Belonging: The Power of Membership Marketing

Why is membership such a powerful mechanism to build relationship? Because properly understood, membership can build the platform of common vision, values, and valuables to produce belonging.

This desire to belong is beautifully explained by Simon Sinek in his analysis of an old Dr. Seuss story.

“In his 1961 story about the Sneetches, Dr. Seuss introduced us to two groups of Sneetches, one with stars on their bellies and the other with none. The ones without stars wanted desperately to get stars so they could feel like they fit in. They were willing to go to extreme lengths and pay larger and larger sums of money simply to feel like they were part of a group. But only Sylvester McMonkey McBean, the man whose machine puts ‘stars upon thars,’ profited from the Sneetches’ desire to fit in.

As with so many things, Dr. Suess explained it best. The Sneetches perfectly capture a very basic human need – the need to belong. Our need to belong is not rational, but it is a constant that exists across all people in all cultures. It is a feeling we get when those around us share our values and beliefs. When we feel like we belong we feel connected and we feel safe. As humans we crave the feeling and we seek it out.”1

Do you agree that belonging is a basic human need? Is membership a way to help meet this need?

1. Simon Sinek, Start with Why: How Great Leaders Inspire Everyone to Take Action, Penguin Group, 2009, page 53.


Barnes said...

Membership in the 21st century is a commodity not a 'need'. Membership has the connotation of being something one must pay for to get access to something not otherwsie available yet most Associations do not offer anything anymore that is not freely available elsewhere.

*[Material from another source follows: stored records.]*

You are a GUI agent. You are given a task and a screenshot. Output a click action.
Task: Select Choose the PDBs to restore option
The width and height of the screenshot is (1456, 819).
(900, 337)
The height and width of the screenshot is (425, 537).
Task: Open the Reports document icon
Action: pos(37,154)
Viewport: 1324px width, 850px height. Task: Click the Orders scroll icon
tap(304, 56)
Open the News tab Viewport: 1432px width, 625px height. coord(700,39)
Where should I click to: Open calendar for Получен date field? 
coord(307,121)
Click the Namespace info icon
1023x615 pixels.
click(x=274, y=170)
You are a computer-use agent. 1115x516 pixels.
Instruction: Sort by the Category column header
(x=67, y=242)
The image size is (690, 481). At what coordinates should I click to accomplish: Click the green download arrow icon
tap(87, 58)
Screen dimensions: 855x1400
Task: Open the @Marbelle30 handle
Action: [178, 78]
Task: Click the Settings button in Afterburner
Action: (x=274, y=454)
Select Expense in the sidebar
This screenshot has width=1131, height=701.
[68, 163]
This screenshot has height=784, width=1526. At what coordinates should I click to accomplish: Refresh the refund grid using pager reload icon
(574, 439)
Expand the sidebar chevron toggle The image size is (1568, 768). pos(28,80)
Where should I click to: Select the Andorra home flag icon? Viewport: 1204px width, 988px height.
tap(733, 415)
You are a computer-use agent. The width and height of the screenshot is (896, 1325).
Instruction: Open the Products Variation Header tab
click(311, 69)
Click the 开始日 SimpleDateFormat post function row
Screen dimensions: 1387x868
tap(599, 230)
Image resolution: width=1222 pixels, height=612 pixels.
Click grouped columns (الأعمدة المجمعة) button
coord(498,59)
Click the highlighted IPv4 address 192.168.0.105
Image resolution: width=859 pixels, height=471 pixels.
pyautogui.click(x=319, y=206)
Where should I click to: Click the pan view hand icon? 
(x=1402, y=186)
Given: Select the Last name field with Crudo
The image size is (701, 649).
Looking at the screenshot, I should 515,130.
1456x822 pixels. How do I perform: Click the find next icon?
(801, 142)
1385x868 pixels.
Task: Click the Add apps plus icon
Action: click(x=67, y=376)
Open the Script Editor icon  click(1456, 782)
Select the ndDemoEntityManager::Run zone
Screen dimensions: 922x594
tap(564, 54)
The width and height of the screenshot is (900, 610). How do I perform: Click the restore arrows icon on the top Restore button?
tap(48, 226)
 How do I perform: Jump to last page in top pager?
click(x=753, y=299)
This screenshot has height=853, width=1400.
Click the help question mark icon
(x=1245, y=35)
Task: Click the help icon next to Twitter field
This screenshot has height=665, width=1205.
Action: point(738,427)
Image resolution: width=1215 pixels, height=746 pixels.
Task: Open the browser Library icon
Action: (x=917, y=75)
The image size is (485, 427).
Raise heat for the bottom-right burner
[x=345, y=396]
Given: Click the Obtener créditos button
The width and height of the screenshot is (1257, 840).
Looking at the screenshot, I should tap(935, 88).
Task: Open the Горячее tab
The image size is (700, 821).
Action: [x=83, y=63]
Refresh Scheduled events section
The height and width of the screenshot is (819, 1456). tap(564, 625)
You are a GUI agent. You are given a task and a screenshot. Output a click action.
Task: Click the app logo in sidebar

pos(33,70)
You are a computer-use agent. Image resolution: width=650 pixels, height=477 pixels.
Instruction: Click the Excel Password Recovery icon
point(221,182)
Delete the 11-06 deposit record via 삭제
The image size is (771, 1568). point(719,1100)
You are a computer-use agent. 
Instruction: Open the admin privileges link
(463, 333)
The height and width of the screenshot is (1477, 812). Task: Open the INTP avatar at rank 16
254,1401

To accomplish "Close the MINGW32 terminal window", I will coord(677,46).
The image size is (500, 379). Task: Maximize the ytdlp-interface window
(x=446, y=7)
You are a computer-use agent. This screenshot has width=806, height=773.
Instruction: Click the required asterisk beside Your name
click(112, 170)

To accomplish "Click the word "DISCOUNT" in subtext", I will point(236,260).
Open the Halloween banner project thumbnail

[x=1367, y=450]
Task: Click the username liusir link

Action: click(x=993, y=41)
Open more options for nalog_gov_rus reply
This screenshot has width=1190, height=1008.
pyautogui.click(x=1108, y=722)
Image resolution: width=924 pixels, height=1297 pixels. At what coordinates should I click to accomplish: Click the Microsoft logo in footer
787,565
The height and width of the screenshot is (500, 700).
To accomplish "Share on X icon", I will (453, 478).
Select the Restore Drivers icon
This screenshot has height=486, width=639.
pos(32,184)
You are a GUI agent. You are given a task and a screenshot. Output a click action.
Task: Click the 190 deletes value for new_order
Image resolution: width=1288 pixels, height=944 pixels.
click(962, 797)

Engagement and contributorship is far more beneficial in this Century to both parties and should be the focus for 21st Century Associations.

Tony Rossell said...

Perhaps you can explain further what this 21st century membership looks like in your mind that includes engagement and contributorship. I would like to understand you perspective better.

Brow said...

What I think Barnes might be seeing is a lack of "need" in devalued memberhsip. We're sitting in the middle of a recession, and most institutions are looking to make their membership more accessible.

While I'm all for dropping costs in our membership department, you need to make sure you don't devalue your service/product. And maybe I'm a "20th century guy" but I think contributership is based around relationship building which for us is done through Membership.

Anonymous said...

My two cents is that most Associations are about raising money. Not about spreading their message. An association today needs to provide value and a "feel good" to their members. Along with all that a true set of benefits.